MOSCOW: Russian businessmen may have to take their orders from the state after the arrest of Mikhail Khodorkovsky, the nation’s richest tycoon, billionaire financier George Soros was quoted as saying on Tuesday.

“Russia may now be entering a phase of state capitalism, where all the owners of capital realise that they are dependent on the state,” Soros told Yevgeny Kiselyev, editor of Moskovsky Novosti, a weekly acquired recently by Khodorkovsky.

Khodorkovsky, former head of Russian oil major YUKOS, was arrested at gunpoint 10 days ago and charged on seven counts of fraud and tax evasion.

“Persecution of Khodorkovsky... sends an unmistakable message, that nobody can be independent of the state,” Soros said.

Khodorkovsky stood down as YUKOS chief executive on Monday after prosecutors froze his shares in the company last week, effectively preventing him from negotiating their sale to another company.

The assault on Khodorkovsky and some of his associates, who make up a group of core shareholders in the company, is widely believed to have been orchestrated by Kremlin hardliners apparently alarmed by Khodorkovsky’s political ambitions.

“I believe that he acted within the constraints of the law in supporting political parties.

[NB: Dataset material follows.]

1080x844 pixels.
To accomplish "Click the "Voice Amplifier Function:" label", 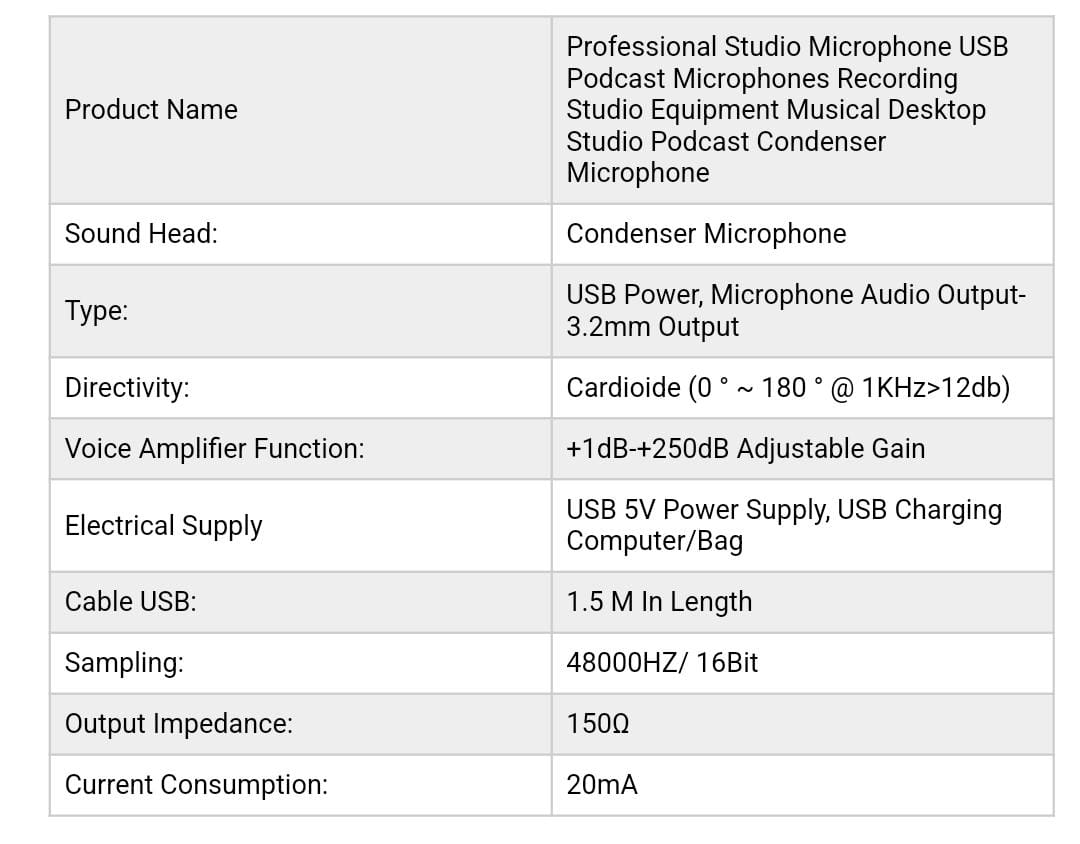I will click(215, 449).
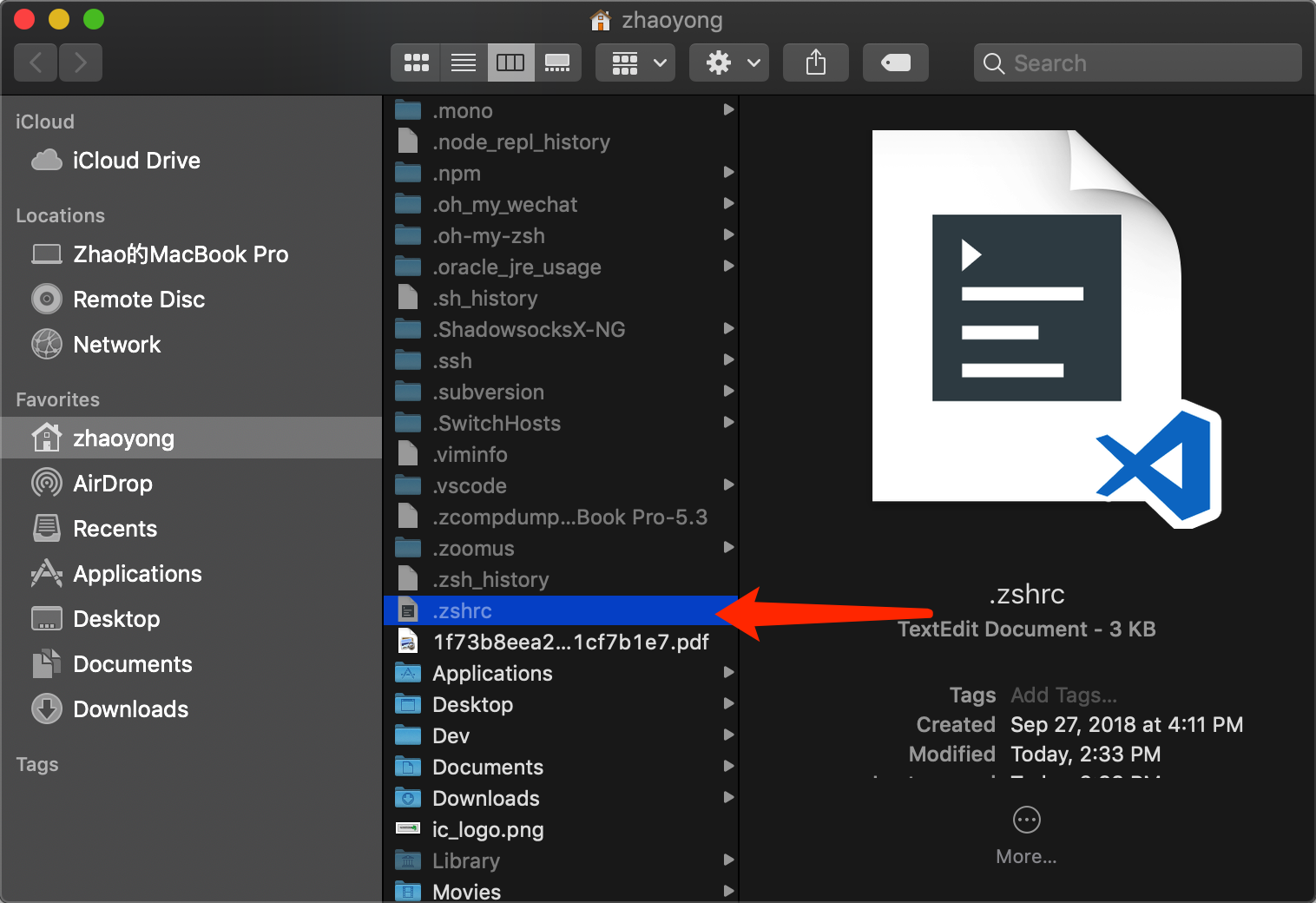1316x903 pixels.
Task: Switch to list view in the toolbar
Action: pyautogui.click(x=463, y=62)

I am doing the same in the United States,” said Soros.

Accusations against Khodorkovsky, which have their roots in a selloff of state assets at bargain prices in the 1990s, could be levelled against any of the so-called “oligarchs” who have enriched themselves since the fall of the Soviet Union in 1991.

“Since practically everybody in Russia broke the law during the turbulent years following the collapse of the Soviet system, the Russian president can prosecute whoever he chooses,” said Soros.